Why the vaccination supply chain needs reform
The Gates Foundation has been working to improve the supply of immunizations in Mozambique, but more needs to be done elsewhere. Image: REUTERS/Simon Akam
I recently returned from a week in Mozambique with a goal of learning about new immunization supply chain models and observing their impact. I also wanted to better understand opportunities and constraints for taking this work to scale -- in Mozambique and across other Gavi-eligible countries.

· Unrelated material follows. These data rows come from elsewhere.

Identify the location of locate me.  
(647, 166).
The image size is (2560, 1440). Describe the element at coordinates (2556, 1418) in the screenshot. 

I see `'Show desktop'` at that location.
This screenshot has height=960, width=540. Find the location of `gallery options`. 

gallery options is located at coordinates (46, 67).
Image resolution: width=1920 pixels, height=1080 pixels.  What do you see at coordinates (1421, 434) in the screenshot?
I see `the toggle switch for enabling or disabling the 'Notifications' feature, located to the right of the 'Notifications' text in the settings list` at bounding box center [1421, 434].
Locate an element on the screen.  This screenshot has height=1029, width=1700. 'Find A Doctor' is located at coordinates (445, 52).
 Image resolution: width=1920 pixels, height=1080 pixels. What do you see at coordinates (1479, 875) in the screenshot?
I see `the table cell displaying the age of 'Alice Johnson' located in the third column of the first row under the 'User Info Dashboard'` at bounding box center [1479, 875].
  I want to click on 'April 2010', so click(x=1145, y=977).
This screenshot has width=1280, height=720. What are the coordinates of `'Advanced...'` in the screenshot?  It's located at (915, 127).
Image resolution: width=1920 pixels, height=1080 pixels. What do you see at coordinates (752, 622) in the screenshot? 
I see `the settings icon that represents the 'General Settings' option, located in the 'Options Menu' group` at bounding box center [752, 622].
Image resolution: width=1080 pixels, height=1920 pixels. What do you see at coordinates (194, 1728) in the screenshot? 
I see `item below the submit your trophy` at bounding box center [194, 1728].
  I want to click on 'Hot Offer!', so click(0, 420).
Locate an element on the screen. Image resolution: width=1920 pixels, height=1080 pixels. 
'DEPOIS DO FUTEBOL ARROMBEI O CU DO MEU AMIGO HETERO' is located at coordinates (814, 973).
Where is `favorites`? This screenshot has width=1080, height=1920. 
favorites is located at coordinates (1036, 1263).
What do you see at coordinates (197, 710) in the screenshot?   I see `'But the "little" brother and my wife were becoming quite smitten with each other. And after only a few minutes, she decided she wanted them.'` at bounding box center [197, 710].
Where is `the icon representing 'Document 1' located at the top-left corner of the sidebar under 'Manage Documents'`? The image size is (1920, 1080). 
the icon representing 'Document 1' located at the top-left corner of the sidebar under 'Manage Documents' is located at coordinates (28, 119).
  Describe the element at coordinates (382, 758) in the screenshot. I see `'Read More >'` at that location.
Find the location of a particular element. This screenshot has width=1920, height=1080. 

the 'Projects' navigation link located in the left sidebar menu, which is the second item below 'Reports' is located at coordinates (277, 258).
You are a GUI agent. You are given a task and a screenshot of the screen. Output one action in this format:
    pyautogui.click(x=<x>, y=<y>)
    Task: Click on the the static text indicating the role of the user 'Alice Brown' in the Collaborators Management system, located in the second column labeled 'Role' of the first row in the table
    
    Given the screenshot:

In 2013, the Gates Foundation began working with five provincial governments in Mozambique, the national ministry of health, and VillageReach on a new system for delivering vaccines. The new system represented big changes over their current design. It takes a holistic approach – reconfiguring the transport system, re-assigning roles and responsibilities of personnel, obtaining and using data differently, and integrating supervision and cold chain maintenance into monthly vaccine distributions. I was able to get a first-hand view and see some impressive results of this “next-generation” system while in southern Mozambique’s Gaza Province. In Gaza, there’s now a much better chance that when children show up at a health center for immunizations, the vaccines will actually be there. Vaccine stockouts have dropped from 43% in 2012, before the province revamped their system, to routinely less than 3% today.
Getting the “last mile” part of the system to work is one of the biggest obstacles many countries face whether for vaccines or other health commodities. In a pull system, the health centers manage inventories and overburdened health care workers are tasked with arranging deliveries to their facilities from higher levels in the system based on requisition forms they fill out on a monthly basis. However, often resources such as personnel, vehicles, and fuel are not available to ensure distribution. And even when stockouts are reported, it can take weeks to get more vaccines. When this happens, the system collapses into an ad hoc approach, where health workers arrange for third party transport and can spend a day or more away from the health center to fetch needed supplies themselves. Or they will provide a partial vaccination session based on vaccines that are available, asking caregivers to come back later for the missing vaccines. These and other stopgap measures are required for health centers to function, even though they are inefficient and can compromise care in remote locations.
Next-generation supply chains help overcome these problems. Unfortunately, routine expenses for the final steps are often overlooked in government budgets. In Mozambique’s emerging model, the province manages the distribution directly to the health facilities, while funding is still split between the province and the district. So funds are not always available in the right places, or for the right amounts, for fuel, staff per diems or vehicles – and when they’re not, deliveries grind to a halt. Even with the next-generation system, about 10 percent of the time, vaccine deliveries aren’t made due to lack of operational funding from the province.
This issue is not unique to Mozambique. Many country policies and corresponding financial flows still follow a traditional supply chain model that adhere to rigid government administrative structures, which are not always the most effective or efficient way to deliver health commodities. Eventually, however, countries will need to allocate more government resources at the right levels for these systems in order to reach the final 20% of children who still do not receive a basic set of immunizations.
One thing that struck with me from the visit is how important it is that consistent and reliable funding is available so vaccines can be delivered monthly all the way to each health facility. This is no small feat and a big difference from how things work currently. I also realized addressing such issues will require the Gates Foundation, along with other donor and implementing partners, to play a stronger leadership role in helping countries assess the tradeoffs given funding and capacity constraints. It may include looking at other ways to increase efficiencies, such as the integration of vaccines with other health commodities.
Finally, I was left from the trip with the realization that lasting system transformation is not as straightforward as I naively once believed. It involves fundamental changes to the health system, specifically changes to the administrative, policy and financing channels. It will require global donor engagement and increased country government commitments. It will require stronger partnerships with our colleagues in the countries in which we work. And it will require some additional learning on our part.
After observing the progress and challenges in Mozambique, we are better positioned than ever to take on these challenges. And a big thank you to Village Reach and the government of Mozambique for making the trip possible.